Here are musings of Glenn Beck on his show just last Tuesday:
“Would I be more uncomfortable with a Muslim? Yes.”
He and his co-host, of course, were discussing the GOP Presidential debate which took place on Monday night; more specifically, though, they were discussing Herman Cain and his views on Muslims.
Cain hit the headlines before the debate because of comments he made in a March 21st interview with Christianity Today. In this interview he said that based upon his limited knowledge of Islam and Muslims he believed that “they have an objective to convert all infidels or kill them.”
Three days later the blog Think Progress asked him about his dim view of Islam.
They asked, would he be comfortable giving a cabinet or federal judge posting to a Muslim? “No,” he replied, “I will [sic] not. There is this attempt to gradually ease Sharia law and the Muslim faith into our government.” Unsurprisingly, he fails to provide a breadth of relevant examples. He does, however, use Europe as an example, where there are only four countries with a Muslim majority that officially operate as secular states.
Beyond his figures, though, are other more telling numbers.
For example, there are only seven European countries where Islam is the official religion of more than 5% of the population. That doesn’t matter to Cain, though, as he quoted his grandfather: “I does not care; I feel the way I feel.”
Since then Cain has backpedalled a bit, saying he would appoint a Muslim to his cabinet if they were willing to disavow Sharia Law, but unfortunately he doesn’t know any that would.
At the Presidential debate, Cain was queried yet again about religion. He was at pains to clarify his position, struggling to point out that he actually doesn’t have a problem with all Muslims at all. Well, only some of them:
“And I would not be comfortable because you have peaceful Muslims and then you have militant Muslims, those that are trying to kill us.
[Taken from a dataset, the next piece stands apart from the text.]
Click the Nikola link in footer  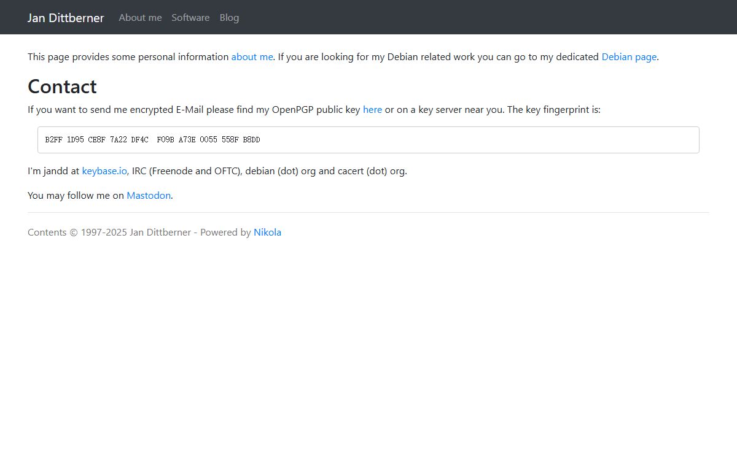(x=267, y=233)
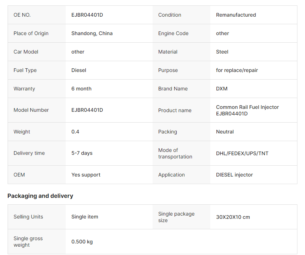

And so, when I said I wouldn’t be comfortable, I was thinking about the ones that are trying to kill us, number one.”
Yea, that clears it up. Apparently he is only uncomfortable with Muslims who are trying to kill us, adding that Islam is the only religion with which he maintains this fear.
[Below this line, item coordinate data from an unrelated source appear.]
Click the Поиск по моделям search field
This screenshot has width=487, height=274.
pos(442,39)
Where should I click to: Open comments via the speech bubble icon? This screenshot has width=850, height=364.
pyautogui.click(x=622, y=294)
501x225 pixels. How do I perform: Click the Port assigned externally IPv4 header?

But did any of the other Presidential candidates concur with him?
Mitt Romney said Sharia law cannot be applied in American courts because of the Constitution, which is actually 100% correct, and that the US has always welcomed people of all faiths: “[t]hat’s in fact why some of the early patriots came to this country and we treat people with respect regardless of their religious persuasion.” He followed this up by saying he would only appoint people he was comfortable with, people he knew would honor their oath to the Constitution above all others.
Newt Gingrich followed by referencing the Time Square bomber as evidence that the actions of the 1940s to defeat Nazism, as well as those from the 1940s to 1980s to defeat Communism, proved that some people were trying to harm the United States. He suggests such actions may be needed now, as well, but does not mention against whom.
Those two in mind, not one of the candidates defended Islam, or even said that the United States faces threats from any non-Muslim group.
Well, less than one percent of the United States population is Muslim. It is easy to take on a social group that has little-to-no voting power.
And so, perhaps the most important question is why haven’t any Republicans stood up for the Muslim community, a community that swung behind George W. Bush in the 2000 Presidential election, one that a prominent Republican even said they made the difference in Florida.
Yet now, these GOP candidates have turned away from this community, turning towards a tenuous slope of Islamophobia.